Un black bloc in giacca e cravatta che tira parole dure e appuntite come sampietrini sulle teste canute di vecchi leader consunti. È divertente la reazione dell’apparato, spiazzata, sorpresa, imbarazzata, e questo perché l’ex concorrente della ruota della fortuna sposta la discussione su un campo privo di qualunque possibilità dialettica. Ma quali idee (figuriamoci gli ideali), ma quali programmi, tutto è racchiuso in un solo concetto che più o meno suona così: “siete vecchi, andatevene in pensione (voi fortunati che ce l’avete)”. Cosa può ribattere un Bersani, un D’Alema, un Veltroni ad una verità talmente chiara e inoppugnabile? Nulla, e infatti non si crea alcun dibattito. Renzi non dice nulla di nuovo e soprattutto nulla di chiaro. Il suo messaggio sta tutto nel “mezzo”. Renzi è il messaggio, giovane e scalpitante.

C’è una crisi sistemica mondiale, c’è un modello di società che non funziona più, c’è un Occidente che lentamente sta per uscire di scena. E che dice Renzi di tutto questo? Cosa di nuovo, di chiaro, di risolutivo? Spavaldamente innovativo, vagamente socialista, vagamente liberale, vagamente giustizialista, vagamente green, chiaramente banale. La somma delle sue approssimazioni dà banalità, ma una banalità ben nascosta dalla più grande delle qualità, la giovinezza, qualcosa che in Italia latita da almeno un secolo. E cosa può un povero vecchio apparato incrostato di sconfitte sedimentate, cresciuto ragionando tra Marx, Marcuse, Keynes, quando gli si contrappone “solo” un’esuberanza generazionale iconicamente (e, ancora una volta, vagamente) modellata su Steve Jobs?

Se lo meritano Renzi, i vari Bersani, D’Alema, Veltroni, Vendola, Camusso, se lo meritano perché è anche colpa loro se in Italia i VTQ (venti-trenta-quarantenni) sono stati privati del presente e del futuro, ne è stato calpestato e umiliato l’entusiasmo, la fantasia, la preparazione, tutto in nome di una gerontocrazia clientelare peculiarmente italica e vagamente mafiosa che è ancora oggi il principale problema di questo Paese. La sua rabbia è anche la mia e allora tifo per lui quando si rivolge all’apparato e gli dice, in parole povere, “avete fallito, fatevi da parte”. Cosa c’è, o ci dovrebbe essere, di più ragionevole del fatto che chi continuamente fallisce se ne debba andare via lasciando spazio ad altri?

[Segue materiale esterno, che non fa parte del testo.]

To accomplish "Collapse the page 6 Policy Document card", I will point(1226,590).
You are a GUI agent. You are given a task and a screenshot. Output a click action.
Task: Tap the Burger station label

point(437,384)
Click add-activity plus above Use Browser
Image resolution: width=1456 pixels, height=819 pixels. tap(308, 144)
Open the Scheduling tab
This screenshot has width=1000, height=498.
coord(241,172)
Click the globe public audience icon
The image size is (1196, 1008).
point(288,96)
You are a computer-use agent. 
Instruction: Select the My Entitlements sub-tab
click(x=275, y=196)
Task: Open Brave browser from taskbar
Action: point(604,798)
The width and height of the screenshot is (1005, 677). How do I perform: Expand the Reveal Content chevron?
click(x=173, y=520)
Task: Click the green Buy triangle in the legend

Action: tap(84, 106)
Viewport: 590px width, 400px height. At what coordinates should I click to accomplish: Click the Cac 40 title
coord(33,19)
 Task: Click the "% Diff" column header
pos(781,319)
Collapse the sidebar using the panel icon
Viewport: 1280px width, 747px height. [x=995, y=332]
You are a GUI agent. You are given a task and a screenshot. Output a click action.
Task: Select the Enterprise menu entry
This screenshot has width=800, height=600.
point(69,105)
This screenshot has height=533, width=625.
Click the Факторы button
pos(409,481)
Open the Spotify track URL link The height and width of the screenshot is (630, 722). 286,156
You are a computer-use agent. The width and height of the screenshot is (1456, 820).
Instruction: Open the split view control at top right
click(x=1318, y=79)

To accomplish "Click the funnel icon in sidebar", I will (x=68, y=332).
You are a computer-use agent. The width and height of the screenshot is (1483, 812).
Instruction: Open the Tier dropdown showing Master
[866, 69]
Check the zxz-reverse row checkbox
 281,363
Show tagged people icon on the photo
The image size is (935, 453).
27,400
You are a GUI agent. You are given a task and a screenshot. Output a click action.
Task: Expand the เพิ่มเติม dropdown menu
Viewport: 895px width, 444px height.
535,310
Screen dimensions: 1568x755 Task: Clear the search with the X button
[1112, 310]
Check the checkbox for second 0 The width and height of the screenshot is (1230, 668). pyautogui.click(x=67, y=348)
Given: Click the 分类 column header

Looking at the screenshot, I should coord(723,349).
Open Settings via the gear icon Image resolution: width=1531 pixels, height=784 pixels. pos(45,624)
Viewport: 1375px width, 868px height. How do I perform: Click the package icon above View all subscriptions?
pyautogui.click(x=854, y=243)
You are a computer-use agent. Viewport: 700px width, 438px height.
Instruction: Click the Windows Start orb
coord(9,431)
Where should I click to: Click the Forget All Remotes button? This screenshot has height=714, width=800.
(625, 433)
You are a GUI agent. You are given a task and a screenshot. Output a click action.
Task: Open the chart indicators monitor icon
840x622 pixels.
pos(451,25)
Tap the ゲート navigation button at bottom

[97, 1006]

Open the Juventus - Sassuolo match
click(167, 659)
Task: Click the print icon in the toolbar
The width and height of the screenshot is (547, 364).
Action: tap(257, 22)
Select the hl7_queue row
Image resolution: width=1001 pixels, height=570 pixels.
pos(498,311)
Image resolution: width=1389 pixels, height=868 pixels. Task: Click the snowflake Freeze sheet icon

Mi sono sempre chiesto perché un popolo come il nostro, tanto appassionato di calcio, non tragga poi dal calcio la sua principale verità: squadra che perde si cambia, e il primo a saltare è l’allenatore. Ha ragione Renzi quando pone davanti a tutto la questione del merito. Se poi lui, il Renzi, sia uno meritevole, questo è tutto un altro discorso. Per ora mi sembra solo l’ovvio frutto di ciò che è stato seminato.